Pendant dix années de crise, crise qui se continue pour plusieurs familles encore, com­bien de mères comme toi n'avaient plus rien à donner, rien rien que l'amour, à leurs tout petits !

Pendant ces quatre années de guerre, com­bien de mères encore qui voient partir leurs grands, n'ont plus rien à donner, rien, rien pas même un regard d'encouragement, rien, rien que l'amour !

L'amour des mères qui ont tout fait, qui se sont sacrifiées jusqu'à la consommation de tout, cela ne ressemble-t-il pas un peu, beau­coup à l'amour du Christ en croix ?

Et l'amour du Christ en croix a tout rache­té.

L'amour des mères ne rachètera-t-il pas tout aussi ?

Mères, le monde vous en supplie, continuez, continuez à aimer. Le monde a besoin de votre amour.

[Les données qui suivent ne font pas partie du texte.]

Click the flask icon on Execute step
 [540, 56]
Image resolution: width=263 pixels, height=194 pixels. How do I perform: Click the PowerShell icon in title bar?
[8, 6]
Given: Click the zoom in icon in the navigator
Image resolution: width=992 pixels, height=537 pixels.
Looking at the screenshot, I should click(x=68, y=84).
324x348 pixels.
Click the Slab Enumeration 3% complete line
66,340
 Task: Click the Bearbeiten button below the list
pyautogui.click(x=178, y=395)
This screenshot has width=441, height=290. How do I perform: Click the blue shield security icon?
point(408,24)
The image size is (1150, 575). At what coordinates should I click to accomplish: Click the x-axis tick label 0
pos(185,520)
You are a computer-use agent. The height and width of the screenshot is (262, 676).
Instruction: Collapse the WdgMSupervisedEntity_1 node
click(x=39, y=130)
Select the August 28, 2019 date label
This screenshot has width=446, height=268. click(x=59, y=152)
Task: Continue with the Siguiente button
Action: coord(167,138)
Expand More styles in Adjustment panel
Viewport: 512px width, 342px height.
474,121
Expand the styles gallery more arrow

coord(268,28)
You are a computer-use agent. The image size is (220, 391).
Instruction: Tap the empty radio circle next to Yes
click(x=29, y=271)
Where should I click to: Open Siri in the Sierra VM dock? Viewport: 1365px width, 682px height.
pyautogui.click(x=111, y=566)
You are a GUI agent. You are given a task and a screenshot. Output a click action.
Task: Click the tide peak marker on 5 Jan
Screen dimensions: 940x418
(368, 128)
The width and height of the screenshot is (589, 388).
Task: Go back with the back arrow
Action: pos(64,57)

Sauvez-nous !

* * *

Dans son discours du premier septembre, Notre Saint Père le pape disait cette parole magnifique : "Bénis ceux qui écoutent les voix suppliantes des mères qui ont mis au monde leurs enfants afin qu'ils puissent se développer dans la foi et dans les actions gé­néreuses, et non pas exposés à la mort ou tués".

"Bénis ceux qui entendent les voix sup­pliantes des mères..."

Est-ce que cela ne veut pas dire :

Bénis les gouvernants qui font taire les ambitions et les haines, et qui, écoutant les voix des mères, font tout pour arrêter cette terrible guerre.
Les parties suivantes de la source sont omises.